Please return every line of the records that contains the string "coordinates".
+++++
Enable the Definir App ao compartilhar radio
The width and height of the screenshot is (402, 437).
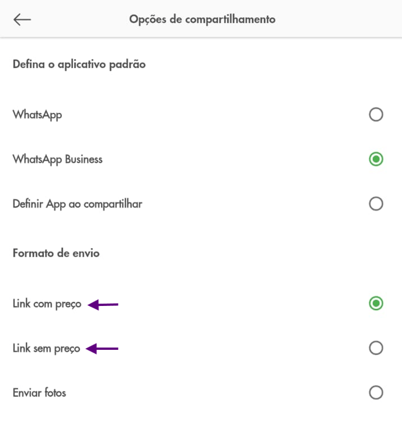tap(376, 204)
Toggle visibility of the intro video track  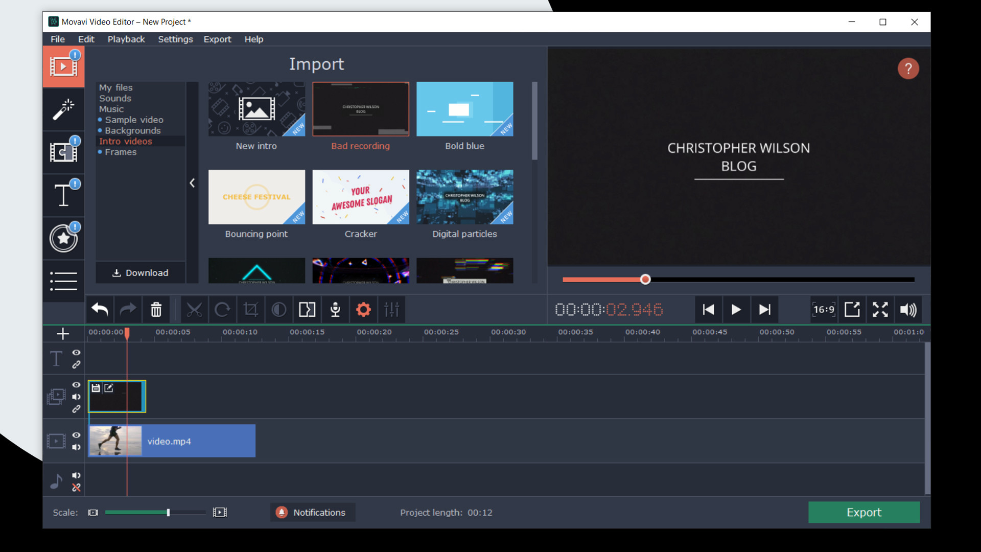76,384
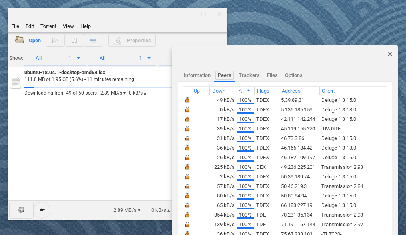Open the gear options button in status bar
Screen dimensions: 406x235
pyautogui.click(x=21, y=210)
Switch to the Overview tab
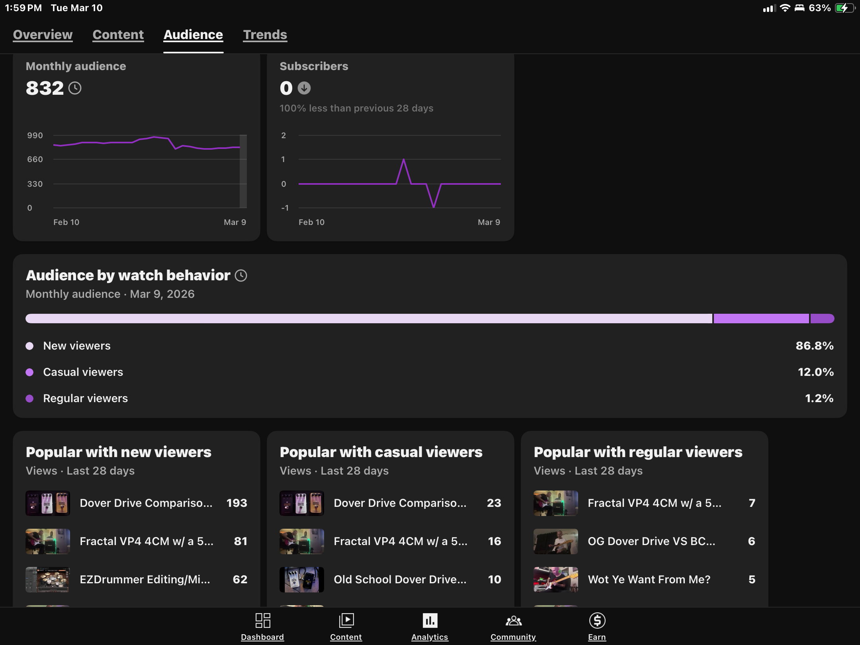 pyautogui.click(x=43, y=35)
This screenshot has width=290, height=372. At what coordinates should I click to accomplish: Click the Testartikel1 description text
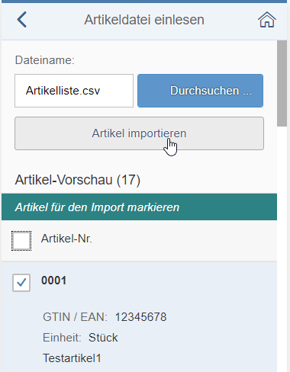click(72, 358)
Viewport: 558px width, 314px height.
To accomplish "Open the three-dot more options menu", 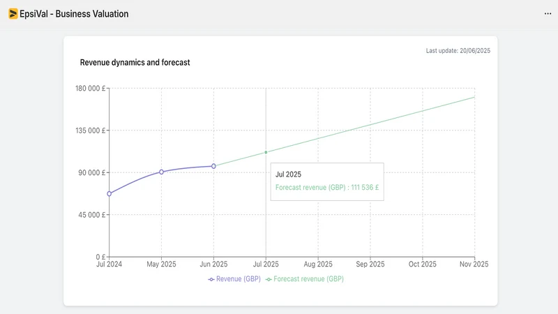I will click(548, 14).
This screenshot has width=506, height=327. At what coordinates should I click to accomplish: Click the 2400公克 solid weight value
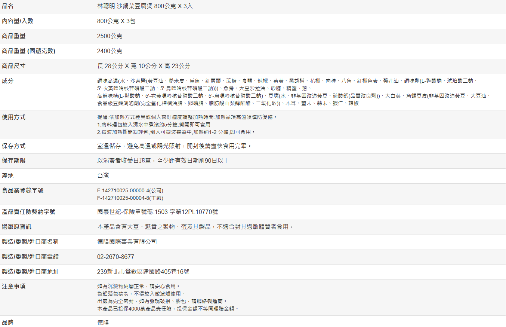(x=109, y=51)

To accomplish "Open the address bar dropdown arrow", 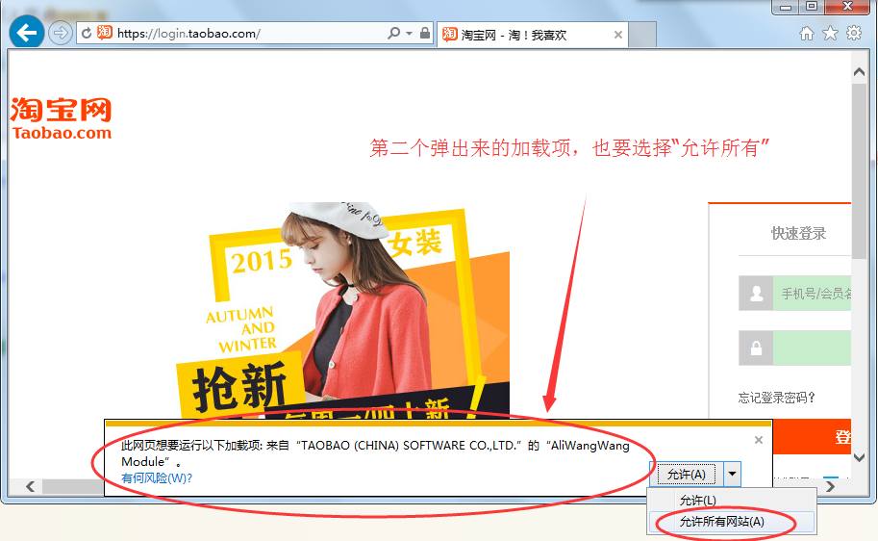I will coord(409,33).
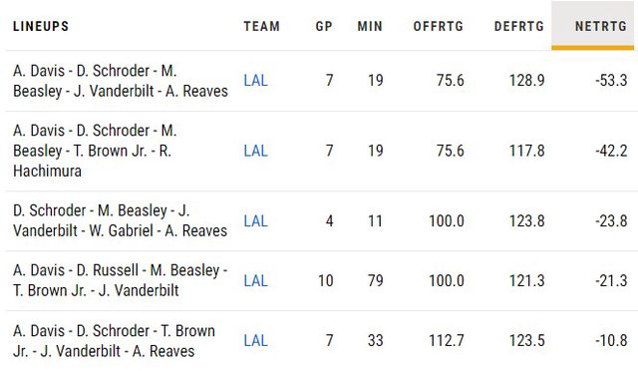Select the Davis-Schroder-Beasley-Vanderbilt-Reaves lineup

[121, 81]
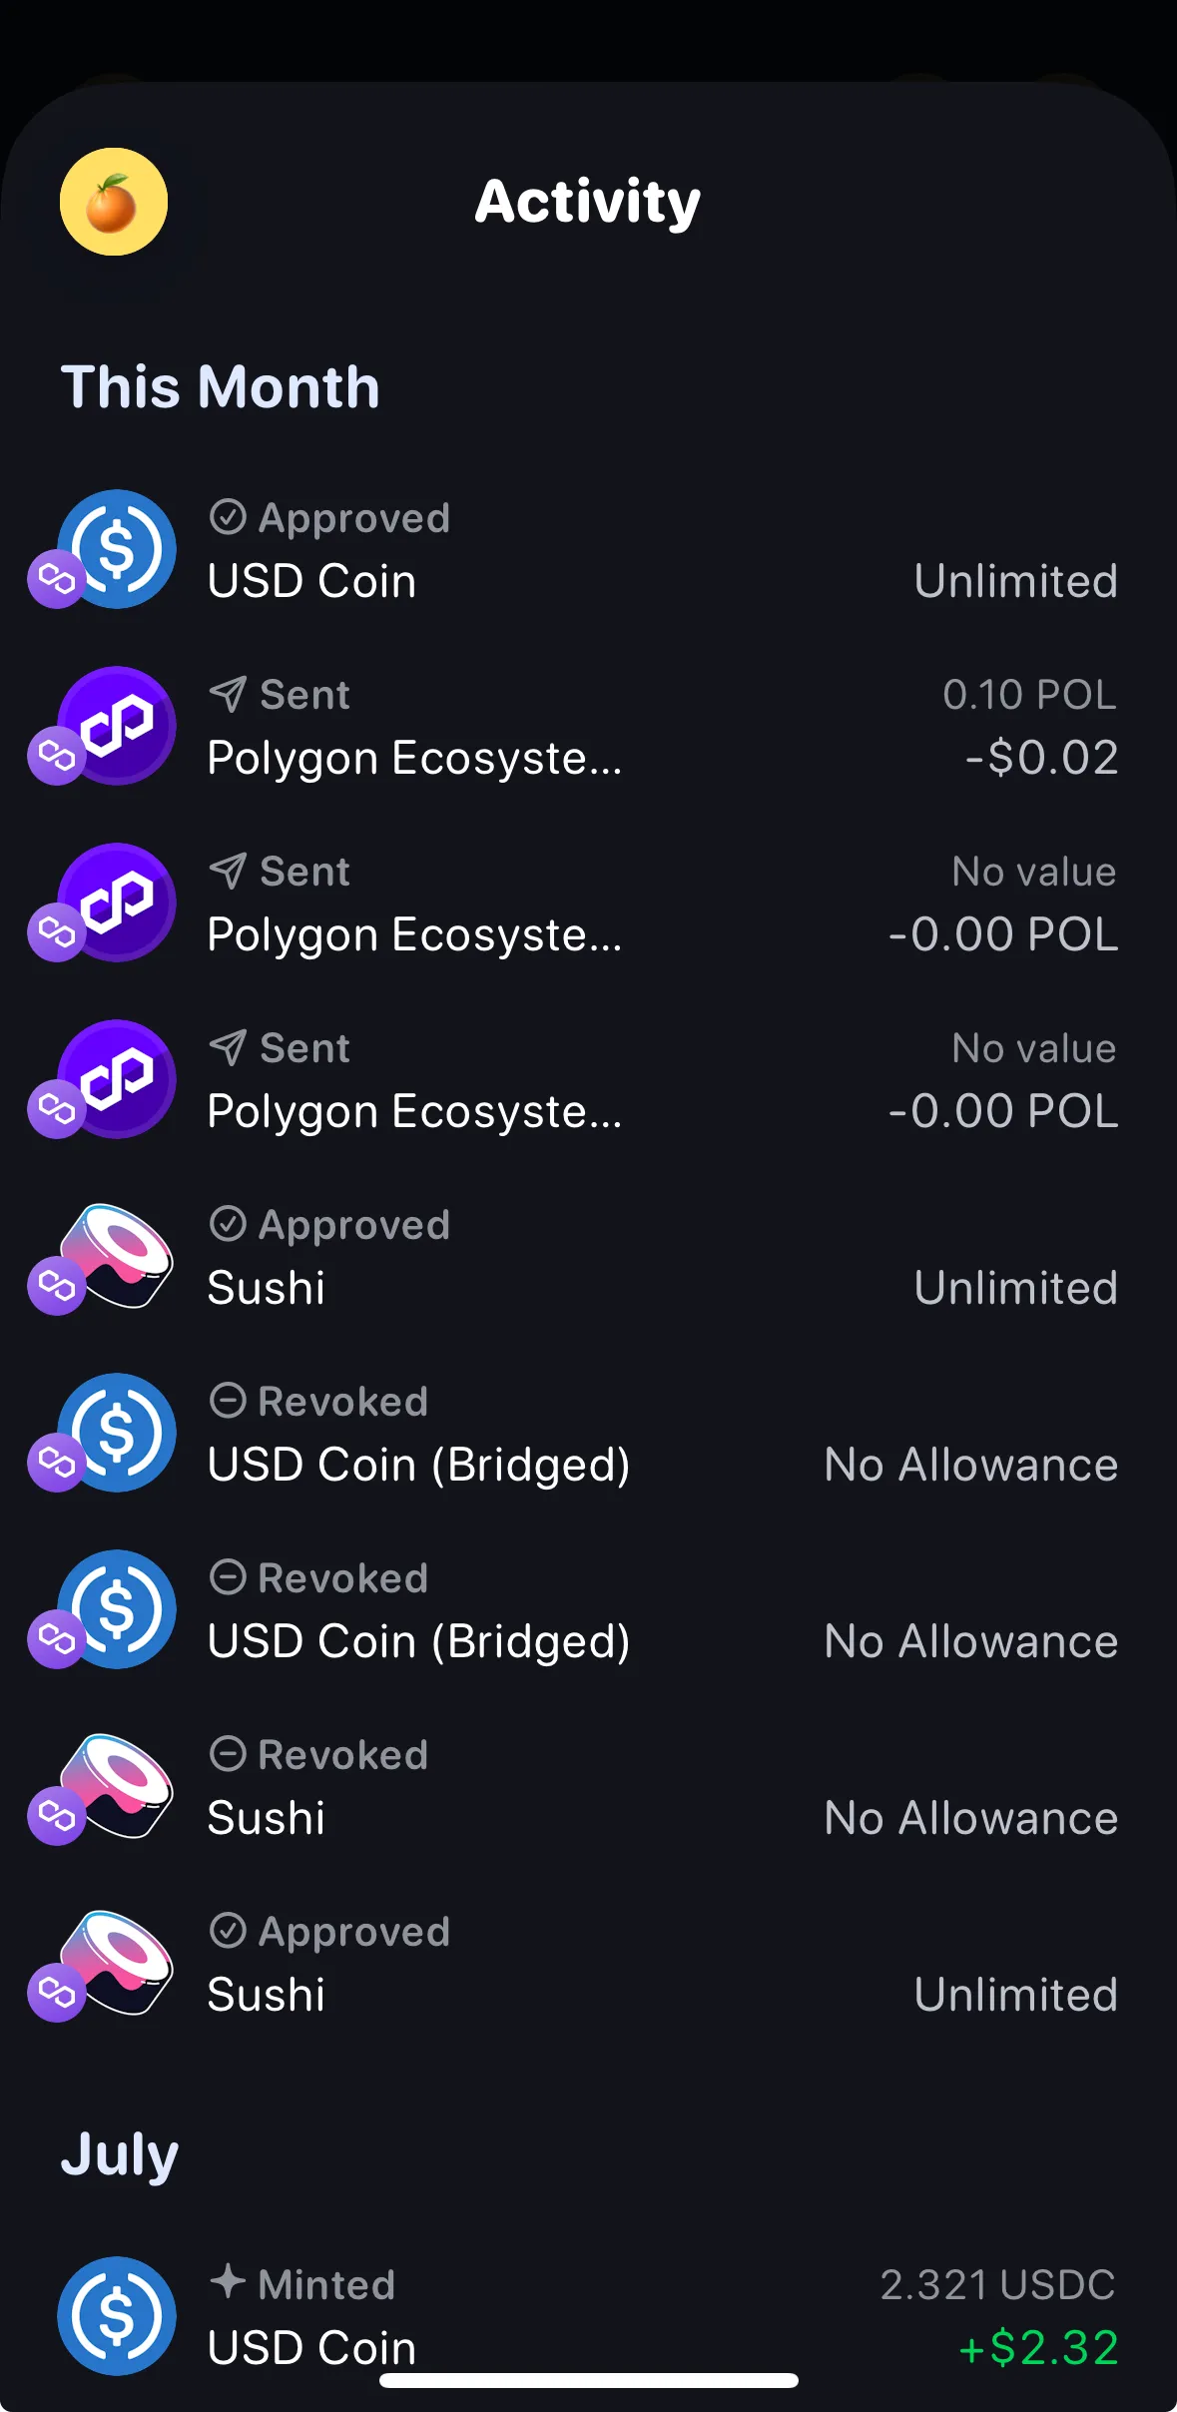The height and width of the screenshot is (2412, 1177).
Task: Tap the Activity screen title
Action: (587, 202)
+++++
▶ **TASK RESPONSE**
This screenshot has width=290, height=372. At what coordinates should I click to accomplish: Click the Testartikel1 description text
This screenshot has width=506, height=327. At what coordinates should I click to accomplish: Click the 2400公克 solid weight value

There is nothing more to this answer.